How to use the forex strength meter
Now to the juicy part… how can we use forex strength meters to maximize trade profits? Well, all 3 stages of trade could use the strength meter.
A word of caution though. This is not an end-all, be-all metric, and should be treated as yet another edge to push the probability in our favor.
1. Trade entry (open order)
Suppose your strategy gives a buy signal on EURUSD. Assuming you trade on the daily chart, and the currency strength indicator’s daily value (last candle) shows a very strong USD, then it means you have to consider passing on the trade.
On the other hand, if the daily currency strength indicator shows a weak USD and a very strong EUR, then the trade call is endorsed by the strength indicator. Thus, the trade order would be placed with confidence.
There’s also a whole different approach to accommodate a forex strength indicator to the daily trading routine. It is by starting with the strength comparison.
If you are familiar with trading a diverse portfolio, then this method is ideal for you.
Start by analyzing the currency strength indicator daily. Then pick the currency pair with the strongest and the weakest currencies. Look for trade signals confirming to the “strength indications” of the currencies.

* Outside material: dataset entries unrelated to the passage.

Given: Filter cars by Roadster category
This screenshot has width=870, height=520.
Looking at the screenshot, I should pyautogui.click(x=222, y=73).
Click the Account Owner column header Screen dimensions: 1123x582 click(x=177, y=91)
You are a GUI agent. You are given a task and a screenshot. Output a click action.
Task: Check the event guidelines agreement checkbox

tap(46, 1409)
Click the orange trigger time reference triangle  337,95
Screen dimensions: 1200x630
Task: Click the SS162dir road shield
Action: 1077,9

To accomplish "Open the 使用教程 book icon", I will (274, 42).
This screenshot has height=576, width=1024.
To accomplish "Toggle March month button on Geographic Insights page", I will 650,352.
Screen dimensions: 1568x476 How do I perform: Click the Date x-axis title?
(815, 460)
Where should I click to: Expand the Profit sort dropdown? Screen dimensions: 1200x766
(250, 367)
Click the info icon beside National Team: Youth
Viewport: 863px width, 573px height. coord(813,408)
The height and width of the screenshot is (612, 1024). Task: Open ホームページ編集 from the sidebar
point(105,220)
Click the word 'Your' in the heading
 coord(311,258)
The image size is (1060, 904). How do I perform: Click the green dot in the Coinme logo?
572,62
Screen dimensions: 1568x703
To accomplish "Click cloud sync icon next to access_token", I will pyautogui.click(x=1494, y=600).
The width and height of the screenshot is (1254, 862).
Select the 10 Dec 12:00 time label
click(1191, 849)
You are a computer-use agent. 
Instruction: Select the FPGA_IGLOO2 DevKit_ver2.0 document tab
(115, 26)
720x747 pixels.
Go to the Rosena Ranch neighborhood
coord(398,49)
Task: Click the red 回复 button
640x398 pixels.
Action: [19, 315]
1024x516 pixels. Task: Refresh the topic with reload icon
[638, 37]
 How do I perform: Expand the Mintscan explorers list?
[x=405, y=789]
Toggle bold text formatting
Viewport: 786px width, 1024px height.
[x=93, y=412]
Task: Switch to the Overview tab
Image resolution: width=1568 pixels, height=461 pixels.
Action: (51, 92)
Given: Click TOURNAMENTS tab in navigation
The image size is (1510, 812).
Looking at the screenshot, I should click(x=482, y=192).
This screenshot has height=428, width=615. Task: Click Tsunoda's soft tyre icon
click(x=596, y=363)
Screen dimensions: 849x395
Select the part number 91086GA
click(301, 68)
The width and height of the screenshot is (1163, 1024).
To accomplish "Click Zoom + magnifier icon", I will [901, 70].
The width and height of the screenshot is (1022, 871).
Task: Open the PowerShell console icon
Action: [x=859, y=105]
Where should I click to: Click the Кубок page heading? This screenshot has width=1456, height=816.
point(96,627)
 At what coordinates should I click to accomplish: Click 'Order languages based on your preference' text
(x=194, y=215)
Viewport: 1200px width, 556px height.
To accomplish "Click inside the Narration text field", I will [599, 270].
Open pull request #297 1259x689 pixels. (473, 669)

If JPY is the strongest of the lot and GBP is the weakest, then you could look for sell opportunities in the GBPJPY currency pair.
This way, you can be certain to trade the pair with the biggest strength gap, thus having the opportunity to catch sharp moves in the direction of your trade.
2. Trade Evaluation
Institutional or position traders (big fish) use hedging strategies to protect their open positions. With currency strength analysis, retail forex traders (small fish) like you and me too can use similar hedging strategies.
Let me explain in detail… suppose you have a trade open based on the weekly chart. Let’s say a long position on the EURUSD. Now this trade would stay open for many weeks, 2 weeks at the very least.
In the meantime, we can refer to the currency-strength meter on the daily candles, regularly.
Price never travels in a straight line.
Especially with a weeks-long long trade open, we have to expect many dips and turbulences until the target is hit. This is where the constant observation of the daily currency strength comes in. When the USD strength is increasing compared to the EUR, it means the EURUSD could go into a temporary correction in the shorter term.
The idea is to look for short-term intraday short opportunities when the price dips on the longer-term long position.
For this method to work, intraday trades should be based on the momentum and the direction of strength, rather than the currency strength value itself.
3. Trade exit
By trade exit, I mean a premature exit from open trades, not necessarily as the actual exit strategy. While the currency strength indicator can be used as the exit strategy, it’s ideal as the backup tool.
It is the doctor that gives a second opinion. When an open trade shows exhaustion and a stagnant equity curve, perhaps the tides are about to change. And it’s worth a look at the currency strength for confirmation of these uncertain circumstances.
Coclusion
Although the currency strength indicator has a few flaws, it does give insights and comparative strength measurements. Multi-currency relative strength analysis is an invaluable tool to have in trading.
Because the difference in strength or weakness of currencies is what moves the markets. The bigger the gap, the sharper the move.
So currency strength indicator gives strength to traders. After all, we do trade to catch these sharp moves.